Preventing DDoS: What to Look for in a Security Solution
Distributed Denial of Service (DDoS) attacks are on the rise, and they’re only getting stronger. This was driven home by The New York Times report on how anti-spam organization Spamhaus fell prey to one of the largest DDoS attacks in history. More details after the jump.
Few can forget the targeted DDoS assaults on global financial institutions JP Morgan Chase, Wells Fargo and Bank of America, Regions Bank and American Express - attacks that crippled the businesses for hours and cost millions in lost business, remediation and damage control.
This doesn’t even count the tens of thousands of DDoS attacks that fail to make the front page. In short: No one is immune. Thanks to new and sophisticated attacking tools DDoS threats are more powerful than ever.
In addition to becoming stronger and more prolific, DDoS attacks are now more intelligent. Many modern application-layer attacks aren’t designed for volume and mass, but for stealth and targeted at underlying application logic. Unlike older DDoS attacks, many are created to focus on specific threat vectors and targets. When totaled, it’s a recipe that enables destructive threats to slip by security infrastructure.
At some point, every organization will be compelled to invest in some form of dedicated DDoS protection, or risk suffering an attack that could throttle their systems and indefinitely shut down business.
What should an organization look for when in the market for a dedicated DDoS security solution? A lot of things.
First, it begins with visibility. You can’t protect what you can’t see. Before anything else, users need a solution that provides a comprehensive window into the entirety of their organization’s IT environment, coupled with capabilities that give IT administrators complete control.

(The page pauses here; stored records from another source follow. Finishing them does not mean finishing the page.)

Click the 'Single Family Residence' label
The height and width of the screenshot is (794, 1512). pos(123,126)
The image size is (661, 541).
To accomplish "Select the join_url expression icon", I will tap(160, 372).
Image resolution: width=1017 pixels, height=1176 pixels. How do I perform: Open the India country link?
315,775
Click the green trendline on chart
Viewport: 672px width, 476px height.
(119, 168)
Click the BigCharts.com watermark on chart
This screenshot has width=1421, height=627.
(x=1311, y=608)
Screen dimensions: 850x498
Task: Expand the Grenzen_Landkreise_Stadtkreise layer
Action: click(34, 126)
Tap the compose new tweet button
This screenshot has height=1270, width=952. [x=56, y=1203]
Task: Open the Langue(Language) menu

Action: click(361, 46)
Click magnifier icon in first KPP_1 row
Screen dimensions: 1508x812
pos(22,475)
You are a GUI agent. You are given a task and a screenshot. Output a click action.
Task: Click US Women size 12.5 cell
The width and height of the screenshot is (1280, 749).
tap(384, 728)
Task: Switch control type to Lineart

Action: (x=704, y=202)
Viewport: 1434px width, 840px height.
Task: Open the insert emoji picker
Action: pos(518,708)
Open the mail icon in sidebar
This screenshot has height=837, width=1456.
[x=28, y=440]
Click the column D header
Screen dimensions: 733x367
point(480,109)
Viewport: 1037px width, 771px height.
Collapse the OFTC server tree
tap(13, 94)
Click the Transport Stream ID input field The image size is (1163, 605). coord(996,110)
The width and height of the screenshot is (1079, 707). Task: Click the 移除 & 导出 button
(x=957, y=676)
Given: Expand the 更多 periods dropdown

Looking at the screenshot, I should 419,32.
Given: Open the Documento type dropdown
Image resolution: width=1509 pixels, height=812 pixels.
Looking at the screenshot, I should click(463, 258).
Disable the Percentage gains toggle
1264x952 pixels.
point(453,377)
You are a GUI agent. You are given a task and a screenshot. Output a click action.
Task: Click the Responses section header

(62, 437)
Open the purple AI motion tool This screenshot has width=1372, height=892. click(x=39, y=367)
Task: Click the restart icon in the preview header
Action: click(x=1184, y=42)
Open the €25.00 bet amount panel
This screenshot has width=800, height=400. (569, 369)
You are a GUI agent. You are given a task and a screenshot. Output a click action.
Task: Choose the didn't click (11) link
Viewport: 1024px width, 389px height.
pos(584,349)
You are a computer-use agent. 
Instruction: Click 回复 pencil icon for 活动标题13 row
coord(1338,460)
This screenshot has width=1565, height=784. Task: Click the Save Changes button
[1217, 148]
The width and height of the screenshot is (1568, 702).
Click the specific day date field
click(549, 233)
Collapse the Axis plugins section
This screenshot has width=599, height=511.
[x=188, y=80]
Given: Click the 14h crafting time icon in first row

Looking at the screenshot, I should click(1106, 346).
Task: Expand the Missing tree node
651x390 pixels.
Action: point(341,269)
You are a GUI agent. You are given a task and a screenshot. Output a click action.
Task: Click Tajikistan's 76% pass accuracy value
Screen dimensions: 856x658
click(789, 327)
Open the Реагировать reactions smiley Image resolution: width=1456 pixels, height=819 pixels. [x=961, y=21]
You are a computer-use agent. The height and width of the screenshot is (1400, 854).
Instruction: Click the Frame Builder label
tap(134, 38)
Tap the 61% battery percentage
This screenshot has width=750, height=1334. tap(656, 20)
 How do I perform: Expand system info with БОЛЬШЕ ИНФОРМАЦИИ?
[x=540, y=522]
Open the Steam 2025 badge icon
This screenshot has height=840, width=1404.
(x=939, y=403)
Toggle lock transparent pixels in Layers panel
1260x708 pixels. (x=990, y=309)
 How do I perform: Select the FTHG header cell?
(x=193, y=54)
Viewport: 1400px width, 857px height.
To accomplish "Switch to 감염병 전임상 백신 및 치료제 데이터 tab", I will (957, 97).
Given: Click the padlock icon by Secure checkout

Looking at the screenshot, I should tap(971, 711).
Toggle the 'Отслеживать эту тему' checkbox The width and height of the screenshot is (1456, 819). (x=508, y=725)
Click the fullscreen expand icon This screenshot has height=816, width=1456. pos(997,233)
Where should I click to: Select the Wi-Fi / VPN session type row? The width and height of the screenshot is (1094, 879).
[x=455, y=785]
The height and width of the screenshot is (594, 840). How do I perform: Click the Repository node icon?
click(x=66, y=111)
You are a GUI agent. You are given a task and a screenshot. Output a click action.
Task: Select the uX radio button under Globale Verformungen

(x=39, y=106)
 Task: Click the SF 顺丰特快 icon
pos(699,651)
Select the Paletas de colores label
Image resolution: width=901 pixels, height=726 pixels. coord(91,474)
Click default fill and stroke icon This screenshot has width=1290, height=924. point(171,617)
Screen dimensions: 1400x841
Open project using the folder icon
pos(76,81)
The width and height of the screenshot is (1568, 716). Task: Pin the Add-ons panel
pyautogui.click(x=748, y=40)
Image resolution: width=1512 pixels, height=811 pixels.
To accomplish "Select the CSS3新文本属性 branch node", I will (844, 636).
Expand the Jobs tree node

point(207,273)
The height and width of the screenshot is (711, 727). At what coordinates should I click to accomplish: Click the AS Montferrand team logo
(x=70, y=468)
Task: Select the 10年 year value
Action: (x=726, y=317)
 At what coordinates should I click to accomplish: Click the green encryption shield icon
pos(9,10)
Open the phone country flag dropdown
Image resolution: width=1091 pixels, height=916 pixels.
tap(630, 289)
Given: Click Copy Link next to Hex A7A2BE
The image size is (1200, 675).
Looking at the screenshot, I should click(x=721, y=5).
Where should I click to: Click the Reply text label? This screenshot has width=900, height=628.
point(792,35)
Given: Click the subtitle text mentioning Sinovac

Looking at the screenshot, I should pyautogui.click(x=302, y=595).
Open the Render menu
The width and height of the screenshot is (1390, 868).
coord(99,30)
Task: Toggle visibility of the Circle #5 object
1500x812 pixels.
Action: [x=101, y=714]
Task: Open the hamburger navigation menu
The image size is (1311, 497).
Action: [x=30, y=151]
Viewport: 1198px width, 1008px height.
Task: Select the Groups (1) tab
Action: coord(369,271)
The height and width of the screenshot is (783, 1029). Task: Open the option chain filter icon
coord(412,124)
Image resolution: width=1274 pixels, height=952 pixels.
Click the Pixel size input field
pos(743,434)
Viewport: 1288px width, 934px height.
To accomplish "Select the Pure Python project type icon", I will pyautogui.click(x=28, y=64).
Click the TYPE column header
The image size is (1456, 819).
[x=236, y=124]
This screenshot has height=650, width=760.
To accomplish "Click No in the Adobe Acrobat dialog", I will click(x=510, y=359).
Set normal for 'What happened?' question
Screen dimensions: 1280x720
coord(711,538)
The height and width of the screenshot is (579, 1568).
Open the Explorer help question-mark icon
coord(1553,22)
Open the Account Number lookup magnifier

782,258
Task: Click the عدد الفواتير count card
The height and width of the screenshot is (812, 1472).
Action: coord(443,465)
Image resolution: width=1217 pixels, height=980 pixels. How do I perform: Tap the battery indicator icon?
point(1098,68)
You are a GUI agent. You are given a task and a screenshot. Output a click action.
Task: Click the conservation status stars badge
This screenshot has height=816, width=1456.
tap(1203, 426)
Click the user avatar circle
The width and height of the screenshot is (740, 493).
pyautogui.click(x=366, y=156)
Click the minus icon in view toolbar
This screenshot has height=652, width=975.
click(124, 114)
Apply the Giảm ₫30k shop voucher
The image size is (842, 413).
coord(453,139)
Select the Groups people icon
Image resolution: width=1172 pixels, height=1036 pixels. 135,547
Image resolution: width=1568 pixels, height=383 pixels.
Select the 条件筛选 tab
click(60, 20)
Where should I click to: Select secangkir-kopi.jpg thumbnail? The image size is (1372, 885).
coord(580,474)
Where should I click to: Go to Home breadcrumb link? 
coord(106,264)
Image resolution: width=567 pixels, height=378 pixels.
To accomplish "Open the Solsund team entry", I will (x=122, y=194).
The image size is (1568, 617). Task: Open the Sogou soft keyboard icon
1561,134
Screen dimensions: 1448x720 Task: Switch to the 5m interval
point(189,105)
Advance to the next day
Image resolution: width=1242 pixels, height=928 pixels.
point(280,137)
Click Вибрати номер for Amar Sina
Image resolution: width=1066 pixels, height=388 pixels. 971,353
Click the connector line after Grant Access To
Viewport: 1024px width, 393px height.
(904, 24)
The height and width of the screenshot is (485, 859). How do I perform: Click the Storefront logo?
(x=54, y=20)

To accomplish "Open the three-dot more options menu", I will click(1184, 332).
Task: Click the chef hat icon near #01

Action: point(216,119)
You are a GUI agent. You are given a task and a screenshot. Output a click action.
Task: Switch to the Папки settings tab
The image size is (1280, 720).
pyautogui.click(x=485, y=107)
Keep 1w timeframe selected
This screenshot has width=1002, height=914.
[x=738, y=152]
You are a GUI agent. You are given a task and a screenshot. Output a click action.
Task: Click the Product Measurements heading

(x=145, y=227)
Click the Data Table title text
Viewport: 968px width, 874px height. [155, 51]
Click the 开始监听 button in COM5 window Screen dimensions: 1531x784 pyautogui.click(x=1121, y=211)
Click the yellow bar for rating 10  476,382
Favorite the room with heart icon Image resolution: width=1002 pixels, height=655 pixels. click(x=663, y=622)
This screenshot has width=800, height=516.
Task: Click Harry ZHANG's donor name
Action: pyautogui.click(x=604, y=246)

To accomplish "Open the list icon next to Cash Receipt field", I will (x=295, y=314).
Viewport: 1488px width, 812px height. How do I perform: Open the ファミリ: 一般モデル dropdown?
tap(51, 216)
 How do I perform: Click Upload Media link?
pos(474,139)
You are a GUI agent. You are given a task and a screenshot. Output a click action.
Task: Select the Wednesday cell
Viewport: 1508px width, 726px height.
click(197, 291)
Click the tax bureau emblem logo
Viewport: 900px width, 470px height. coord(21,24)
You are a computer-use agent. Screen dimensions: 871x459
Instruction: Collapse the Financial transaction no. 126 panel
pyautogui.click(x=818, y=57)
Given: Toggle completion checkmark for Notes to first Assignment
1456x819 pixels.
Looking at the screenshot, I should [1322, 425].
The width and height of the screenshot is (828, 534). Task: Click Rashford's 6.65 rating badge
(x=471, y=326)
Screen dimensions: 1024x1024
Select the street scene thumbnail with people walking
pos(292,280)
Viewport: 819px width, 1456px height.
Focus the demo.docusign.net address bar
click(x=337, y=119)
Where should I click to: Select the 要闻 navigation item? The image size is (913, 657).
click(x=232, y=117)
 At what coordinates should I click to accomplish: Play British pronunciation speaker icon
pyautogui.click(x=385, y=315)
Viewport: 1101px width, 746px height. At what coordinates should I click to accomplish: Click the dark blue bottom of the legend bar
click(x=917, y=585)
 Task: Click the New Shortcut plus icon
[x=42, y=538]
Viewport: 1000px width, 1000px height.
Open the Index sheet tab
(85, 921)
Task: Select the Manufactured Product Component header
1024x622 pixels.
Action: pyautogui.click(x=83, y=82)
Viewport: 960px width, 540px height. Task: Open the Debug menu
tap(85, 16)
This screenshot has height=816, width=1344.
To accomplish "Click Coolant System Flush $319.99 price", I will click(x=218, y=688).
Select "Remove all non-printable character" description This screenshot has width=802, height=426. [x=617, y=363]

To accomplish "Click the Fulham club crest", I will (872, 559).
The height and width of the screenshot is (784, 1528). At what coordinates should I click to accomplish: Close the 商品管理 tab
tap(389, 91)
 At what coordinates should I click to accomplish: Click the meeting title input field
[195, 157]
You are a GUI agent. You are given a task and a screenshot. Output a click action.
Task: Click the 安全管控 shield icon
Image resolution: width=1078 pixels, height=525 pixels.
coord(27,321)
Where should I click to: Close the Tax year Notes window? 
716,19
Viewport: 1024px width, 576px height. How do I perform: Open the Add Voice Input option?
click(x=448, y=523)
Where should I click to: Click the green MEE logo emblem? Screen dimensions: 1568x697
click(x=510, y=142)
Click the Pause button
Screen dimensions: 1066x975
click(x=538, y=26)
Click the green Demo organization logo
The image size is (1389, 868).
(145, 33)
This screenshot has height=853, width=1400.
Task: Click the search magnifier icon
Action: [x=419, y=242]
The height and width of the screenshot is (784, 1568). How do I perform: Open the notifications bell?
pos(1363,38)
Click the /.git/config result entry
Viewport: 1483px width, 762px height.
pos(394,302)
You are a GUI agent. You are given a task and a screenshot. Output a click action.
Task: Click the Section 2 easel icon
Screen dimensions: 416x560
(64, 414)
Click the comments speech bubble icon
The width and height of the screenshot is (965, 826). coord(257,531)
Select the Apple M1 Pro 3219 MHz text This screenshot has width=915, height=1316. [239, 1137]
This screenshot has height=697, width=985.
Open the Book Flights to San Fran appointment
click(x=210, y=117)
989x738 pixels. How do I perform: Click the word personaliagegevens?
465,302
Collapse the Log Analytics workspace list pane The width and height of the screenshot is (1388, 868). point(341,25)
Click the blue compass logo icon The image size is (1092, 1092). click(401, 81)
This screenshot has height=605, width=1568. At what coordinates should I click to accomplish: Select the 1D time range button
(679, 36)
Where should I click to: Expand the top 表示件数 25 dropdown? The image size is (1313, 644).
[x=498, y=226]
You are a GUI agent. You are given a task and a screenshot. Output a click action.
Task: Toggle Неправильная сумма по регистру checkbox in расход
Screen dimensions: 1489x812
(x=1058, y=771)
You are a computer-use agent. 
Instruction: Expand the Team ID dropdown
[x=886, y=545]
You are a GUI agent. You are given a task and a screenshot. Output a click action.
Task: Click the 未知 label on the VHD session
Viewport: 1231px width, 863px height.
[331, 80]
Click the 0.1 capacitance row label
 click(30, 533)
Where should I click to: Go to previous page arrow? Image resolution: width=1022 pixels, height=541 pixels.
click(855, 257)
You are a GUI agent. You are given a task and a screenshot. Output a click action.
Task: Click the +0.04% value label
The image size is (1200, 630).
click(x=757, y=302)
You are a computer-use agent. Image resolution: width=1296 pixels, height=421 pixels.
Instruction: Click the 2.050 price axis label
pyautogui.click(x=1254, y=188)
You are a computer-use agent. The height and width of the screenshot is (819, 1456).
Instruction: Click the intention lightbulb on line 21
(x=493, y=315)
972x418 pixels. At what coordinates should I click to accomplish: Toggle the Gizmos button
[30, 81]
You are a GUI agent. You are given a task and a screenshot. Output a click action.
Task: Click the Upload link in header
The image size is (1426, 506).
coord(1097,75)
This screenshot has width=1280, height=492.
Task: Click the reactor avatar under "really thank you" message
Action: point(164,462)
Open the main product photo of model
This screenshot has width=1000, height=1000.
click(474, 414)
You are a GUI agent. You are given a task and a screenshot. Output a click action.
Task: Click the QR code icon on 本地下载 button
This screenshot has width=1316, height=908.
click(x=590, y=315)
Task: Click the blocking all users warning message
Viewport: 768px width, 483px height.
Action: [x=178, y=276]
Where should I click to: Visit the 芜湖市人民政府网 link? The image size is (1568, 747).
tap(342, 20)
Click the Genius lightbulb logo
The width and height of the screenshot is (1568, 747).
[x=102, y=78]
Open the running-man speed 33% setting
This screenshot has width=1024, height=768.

Solutions need to not only identify, but also hone in on evasive attacks and analyze DDoS malware. To that end, solutions needs to contain an adequate notification and alerting mechanism that indicates the nature and severity of a threat and provides remediation options for IT admins.
Once a threat is detected, security administrators need to block and eradicate them. The solution should contain threat mitigation technology to address salient attacks such as APTs, worm outbreaks, DDoS, botnets, and inbound and outbound attacks.
A comprehensive DDoS solution will also need to contain reporting tools and a logging and correlation mechanism. This information gives IT administrators a much clearer picture into the overall threat landscape and security posture of their organization, which can analyze sophisticated malware and link obscure threat data. Also, with the dearth of stringent compliance regulations, robust reporting capabilities are necessary to appease auditors and avoid punitive fines as the result of compliance violations.
Powerful attacks require an even more powerful solution. Users need a DDoS security solution with enough bandwidth to absorb and prevent the attack from taking hold of a network. It also should incorporate bandwidth management features that enable solution providers and IT admins to enforce policies and relegate predefined bandwidth based on the user, group, time of day and other criteria.
Almost every enterprise faces complexity sourced to cloud, virtualization, and on-premises infrastructure in their network. To address complex multi-platform environments, no DDoS solution is complete without the ability to segregate and virtualize network traffic - a feature that enables security admins to separate policies on each segment for multi-tenant environments.
The individual tools add up to a multi-layered approach that can go toe-to-toe with the stealthiest DDoS threats around. While no solution is 100-percent secure when combatting new and sophisticated forms of DDoS malware, a protective layer will increase users chances of getting by unscathed.